新築の注文住宅で20畳のLDKは狭い?広い?

新築の注文住宅で20畳のLDKは狭い?広い?

注文住宅のLDK_イエタッタカウンター

住宅会社「どんなLDKにしたいですか?」

お客さん「とりあえず、20畳ぐらいの広さはほしい!」

注文住宅の打ち合せでは、このようなやり取りがよくあります。

 

 もしかすると、本記事を読んでいるあなたも経験があるのではないでしょうか。なかには「なぜ20畳と言っているのか」「その要望に対して、住宅会社はどのような提案をするのだろうか?」と疑問を抱く人もいるでしょう。

 

今回は上記の疑問について、一級建築士である私の経験をもとにお答えします。まずは、なぜ20畳と言っているのか、その理由を見ていきましょう。

 

多くの人は本当に20畳分の広さが欲しいわけではない

 

多くの人は「20畳」という物理的な広さを求めているわけではありません。お客さんと話しをしていて思うのが、「20畳は『ちょっと広く感じるLDK』のようなニュアンスで使っている場合が多い」ということです。

 

間取りの打合せでは、まだまだ家づくりがどのようなものか分からず、色々と見聞きした情報を一生懸命伝えようとしている段階です。体感的に20畳がどれぐらいの広さなのかも把握できておらず、どれぐらいの家具が配置できるかも分かっていないでしょう。

 

そのため、「20畳のLDKにしたい」と要望するお客さんの多くは、家づくりの知識が豊富ではない印象を受けます。また、住宅会社の担当者によっては20畳の受け取り方も変わってくるので、安易に「20畳」と伝えることはおすすめしません。

 

担当者の中にも「デザインができる担当者」と「できない担当者」がいるからです。

 

デザインができる担当者とできない担当者

デザインができる人には一定の傾向があります。それは、お客さんの潜在的な要望、真意を把握する能力が高いことです。そのためデザインができる担当者は、20畳のLDKという要望に対して「ちょっと広く感じるLDK」と脳内変換します。

 

逆にデザインができない担当者は「分かりました」と返事をし、次回の打合せの際にきっちり20畳のLDKを提案してくるでしょう。お客さんの要望をどのように理解し、どのように提案に落とし込むか、担当者の質によって家の質も大きく変化します。

 

さらに、デザインができる担当者はこう続けるでしょう。「広さより、どのような使い方や過ごし方をしたいですか?」この質問の意図としては、使い勝手や過ごし方から広さを逆算し提案しようと考えているからです。

 

落ち着いて過ごしたい場合は、少し狭く囲まれた雰囲気を。

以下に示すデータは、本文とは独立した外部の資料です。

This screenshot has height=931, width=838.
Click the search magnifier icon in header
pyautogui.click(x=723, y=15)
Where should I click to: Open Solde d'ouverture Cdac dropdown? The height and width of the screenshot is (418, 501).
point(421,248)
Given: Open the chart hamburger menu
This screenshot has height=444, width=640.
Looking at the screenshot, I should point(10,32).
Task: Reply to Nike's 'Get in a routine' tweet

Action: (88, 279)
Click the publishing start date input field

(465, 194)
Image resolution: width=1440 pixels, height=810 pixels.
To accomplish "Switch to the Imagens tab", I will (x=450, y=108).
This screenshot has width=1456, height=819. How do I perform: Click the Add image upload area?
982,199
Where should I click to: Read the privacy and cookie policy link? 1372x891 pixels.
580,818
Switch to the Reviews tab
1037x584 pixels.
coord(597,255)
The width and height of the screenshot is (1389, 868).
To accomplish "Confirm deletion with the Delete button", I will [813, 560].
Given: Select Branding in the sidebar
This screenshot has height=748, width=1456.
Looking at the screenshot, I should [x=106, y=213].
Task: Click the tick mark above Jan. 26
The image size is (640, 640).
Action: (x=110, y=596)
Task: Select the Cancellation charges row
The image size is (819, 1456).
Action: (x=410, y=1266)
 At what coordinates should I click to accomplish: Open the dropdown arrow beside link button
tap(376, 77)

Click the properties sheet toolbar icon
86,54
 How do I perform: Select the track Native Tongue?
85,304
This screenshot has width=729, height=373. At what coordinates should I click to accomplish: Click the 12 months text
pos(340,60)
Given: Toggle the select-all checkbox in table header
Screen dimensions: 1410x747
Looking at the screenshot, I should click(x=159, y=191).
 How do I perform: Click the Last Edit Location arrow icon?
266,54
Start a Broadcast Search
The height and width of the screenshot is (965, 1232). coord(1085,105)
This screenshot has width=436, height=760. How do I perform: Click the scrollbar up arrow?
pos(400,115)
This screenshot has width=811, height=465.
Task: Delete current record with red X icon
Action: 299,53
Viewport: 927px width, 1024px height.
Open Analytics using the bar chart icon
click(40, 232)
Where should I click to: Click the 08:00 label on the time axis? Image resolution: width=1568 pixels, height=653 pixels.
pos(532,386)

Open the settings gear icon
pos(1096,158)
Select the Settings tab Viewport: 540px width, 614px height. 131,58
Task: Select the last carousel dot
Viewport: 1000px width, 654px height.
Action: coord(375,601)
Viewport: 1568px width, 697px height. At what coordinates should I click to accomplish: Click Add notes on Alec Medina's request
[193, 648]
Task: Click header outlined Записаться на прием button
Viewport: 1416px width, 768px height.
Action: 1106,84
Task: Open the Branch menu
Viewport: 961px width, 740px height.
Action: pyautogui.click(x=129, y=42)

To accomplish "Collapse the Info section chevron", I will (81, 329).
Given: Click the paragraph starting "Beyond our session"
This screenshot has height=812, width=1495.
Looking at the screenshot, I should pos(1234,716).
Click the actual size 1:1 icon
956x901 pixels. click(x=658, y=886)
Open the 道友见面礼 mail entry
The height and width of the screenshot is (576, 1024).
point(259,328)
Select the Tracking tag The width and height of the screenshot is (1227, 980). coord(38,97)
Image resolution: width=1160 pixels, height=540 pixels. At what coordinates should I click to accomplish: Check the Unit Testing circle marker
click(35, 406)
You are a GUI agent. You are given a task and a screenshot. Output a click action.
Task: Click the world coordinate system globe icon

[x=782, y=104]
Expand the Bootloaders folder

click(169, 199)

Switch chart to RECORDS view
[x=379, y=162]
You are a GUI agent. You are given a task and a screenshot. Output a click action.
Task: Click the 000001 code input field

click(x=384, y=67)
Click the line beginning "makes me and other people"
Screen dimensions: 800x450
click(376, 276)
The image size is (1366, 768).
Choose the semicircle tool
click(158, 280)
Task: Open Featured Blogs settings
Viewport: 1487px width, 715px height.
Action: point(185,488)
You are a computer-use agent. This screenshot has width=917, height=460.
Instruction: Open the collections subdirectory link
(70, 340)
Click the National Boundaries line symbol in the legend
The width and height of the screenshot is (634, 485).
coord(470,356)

広々と開放感を感じたければ、天井が高く視線が抜けるような雰囲気を提案します。このように求める使い方や過ごし方によって、提案すべき空間は異なるのです。

 

LDKだからといって、ただ天井が高く面積を広くするだけが正解ではありません。暮らしに合わせた空間づくりが大切です。要望を伝える側として、どのような使い方や過ごし方をしたいか担当者に詳しく伝えましょう。

 

要望は広さではなく使い方と過ごし方で伝える

家づくりの打ち合わせの際に、どのように要望を伝えたら良いのか分からない場合が多々あります。今回のLDKの事例のように、面積では適切に伝わらないこともその1つです。前の章でも触れましたが、その時は使い方や過ごし方で伝えてみましょう。そうすることによって、住宅会社の担当者も素敵な提案をしてくれるはずです。

 

そしてLDKの広さに注目する場合、伝え方の具体例としては「吹き抜け」と「窓」がポイントになってきます。

 

広く感じるLDKには吹抜けと窓がポイント

建築空間は3次元です。床面積に対して、天井の高さと視線が抜けた先の景色が反映されます。つまり広く感じる20畳のLDKもあれば、狭く窮屈に感じる20畳のLDKもあるということです。

 

そのため、吹抜けで垂直方向に視線が抜けるようにするのか。窓の配置で、水平方向に視線を抜けるようにするのか。この2つのバランス次第で、15畳が20畳以上に感じる広い空間づくりも実現できます。

 

とくに窓に関しては、カーテンを1日中開けっ放しにしても大丈夫なように作りましょう。そうすると庭や借景までもがLDKの一部のようになり、面積以上の広がりを感じられます。吹抜けを設ける場合は、建物自体の断熱性能にも配慮すると理想的です。

 

今回は注文住宅の打ち合わせで、なぜ「20畳」というフレーズをよく使うのか。それを聞いた住宅会社の担当者の反応、更に広く感じるLDKをお願いしたい場合の伝え方などを紹介しました。

 

家を建てるためには、担当者との情報の共有も欠かせません。どのような使い方や過ごし方をしたいか具体的に伝えましょう。それが理想のマイホームへの1歩となります。